Maryland's Lottery and Gaming Control Agency submitted comments to federal regulators opposing prediction markets using language drafted by casino industry lobbyists, according to reporting by Reason magazine. The agency copied text from a letter sent by gambling industry representatives and forwarded it to the Commodity Futures Trading Commission without significant revision.
Prediction markets allow people to bet on outcomes of events, from elections to sports to weather. The casino industry opposes them because they represent competition for gambling dollars. Rather than craft independent arguments, Maryland's state gaming agency essentially adopted the industry's talking points verbatim.
The timing matters. Federal regulators have been considering expanded rules for prediction markets, which operate in a regulatory gray area. The CFTC has entertained proposals to allow more prediction market activity. Casino operators view this expansion as a threat to their bottom line.

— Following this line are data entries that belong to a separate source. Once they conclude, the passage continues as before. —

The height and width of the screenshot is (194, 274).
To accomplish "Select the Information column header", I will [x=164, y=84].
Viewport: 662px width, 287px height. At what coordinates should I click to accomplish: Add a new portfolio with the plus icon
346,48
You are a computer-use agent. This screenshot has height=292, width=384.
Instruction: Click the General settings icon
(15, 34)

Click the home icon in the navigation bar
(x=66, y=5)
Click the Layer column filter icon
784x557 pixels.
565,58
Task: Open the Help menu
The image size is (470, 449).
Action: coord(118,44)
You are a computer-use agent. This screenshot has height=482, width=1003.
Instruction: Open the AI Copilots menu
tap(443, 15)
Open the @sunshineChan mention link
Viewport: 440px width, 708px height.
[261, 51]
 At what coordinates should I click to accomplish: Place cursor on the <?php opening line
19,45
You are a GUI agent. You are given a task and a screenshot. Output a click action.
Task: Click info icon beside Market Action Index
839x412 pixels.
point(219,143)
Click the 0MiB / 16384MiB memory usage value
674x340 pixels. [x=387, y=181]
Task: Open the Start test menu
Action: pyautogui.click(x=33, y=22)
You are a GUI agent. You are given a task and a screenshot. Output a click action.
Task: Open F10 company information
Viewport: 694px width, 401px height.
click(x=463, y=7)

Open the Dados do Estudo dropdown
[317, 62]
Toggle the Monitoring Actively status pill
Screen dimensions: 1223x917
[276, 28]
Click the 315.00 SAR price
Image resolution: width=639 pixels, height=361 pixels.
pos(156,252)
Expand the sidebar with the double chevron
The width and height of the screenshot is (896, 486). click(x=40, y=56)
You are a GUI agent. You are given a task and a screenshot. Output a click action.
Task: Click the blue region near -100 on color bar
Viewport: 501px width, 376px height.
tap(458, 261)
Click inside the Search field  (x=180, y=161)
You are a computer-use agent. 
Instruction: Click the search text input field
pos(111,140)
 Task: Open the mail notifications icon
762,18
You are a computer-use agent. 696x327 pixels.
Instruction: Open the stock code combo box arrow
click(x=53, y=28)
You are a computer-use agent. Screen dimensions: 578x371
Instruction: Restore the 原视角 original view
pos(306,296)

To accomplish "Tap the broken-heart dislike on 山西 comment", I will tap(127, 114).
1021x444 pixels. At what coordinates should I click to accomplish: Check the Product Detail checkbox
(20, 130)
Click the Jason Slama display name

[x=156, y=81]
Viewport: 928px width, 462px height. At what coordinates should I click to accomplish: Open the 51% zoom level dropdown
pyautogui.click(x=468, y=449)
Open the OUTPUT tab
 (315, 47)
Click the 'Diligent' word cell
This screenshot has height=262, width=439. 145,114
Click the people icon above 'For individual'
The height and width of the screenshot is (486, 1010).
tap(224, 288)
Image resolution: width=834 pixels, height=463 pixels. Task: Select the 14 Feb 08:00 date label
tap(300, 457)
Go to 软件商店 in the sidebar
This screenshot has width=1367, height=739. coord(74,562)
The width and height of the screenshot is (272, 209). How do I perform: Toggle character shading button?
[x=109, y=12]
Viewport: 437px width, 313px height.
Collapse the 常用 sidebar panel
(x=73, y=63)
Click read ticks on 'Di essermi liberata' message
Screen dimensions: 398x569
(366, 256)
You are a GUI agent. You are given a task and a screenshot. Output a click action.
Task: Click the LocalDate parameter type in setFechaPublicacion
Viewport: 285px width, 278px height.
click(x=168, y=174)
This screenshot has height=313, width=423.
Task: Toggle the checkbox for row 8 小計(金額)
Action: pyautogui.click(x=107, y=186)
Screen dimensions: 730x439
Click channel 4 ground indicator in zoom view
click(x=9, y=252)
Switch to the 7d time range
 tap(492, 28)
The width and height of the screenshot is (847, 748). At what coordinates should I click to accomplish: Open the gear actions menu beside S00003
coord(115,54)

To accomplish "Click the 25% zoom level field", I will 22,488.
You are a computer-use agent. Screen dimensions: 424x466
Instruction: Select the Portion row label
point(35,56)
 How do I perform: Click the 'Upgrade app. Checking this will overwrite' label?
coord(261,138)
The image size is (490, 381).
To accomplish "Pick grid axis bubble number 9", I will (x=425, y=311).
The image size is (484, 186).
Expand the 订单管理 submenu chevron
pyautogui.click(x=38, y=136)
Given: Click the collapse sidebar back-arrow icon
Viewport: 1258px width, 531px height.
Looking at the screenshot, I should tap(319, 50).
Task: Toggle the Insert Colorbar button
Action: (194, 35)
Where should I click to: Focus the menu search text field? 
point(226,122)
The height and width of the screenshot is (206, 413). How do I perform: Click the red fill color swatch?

This incident exposes how state gambling agencies operate. These regulators are supposed to protect the public interest and ensure fair markets. Instead, Maryland's agency functioned as a pass-through for industry lobbying. State officials simply repackaged casino lobbyists' concerns and presented them as official regulatory commentary.
The appearance of impropriety here is substantial. When a state agency tasked with regulating gambling allows the gambling industry to write its official statements to federal authorities, the regulatory capture becomes difficult to ignore. Maryland residents and federal officials have no assurance that the state's position reflects actual policy analysis rather than industry preference.
This practice raises questions about how closely state gambling regulators work with the industries they oversee. State agencies across the country maintain similar relationships with casino operators. If Maryland's approach is representative, the line between industry advocacy and state regulation has effectively disappeared.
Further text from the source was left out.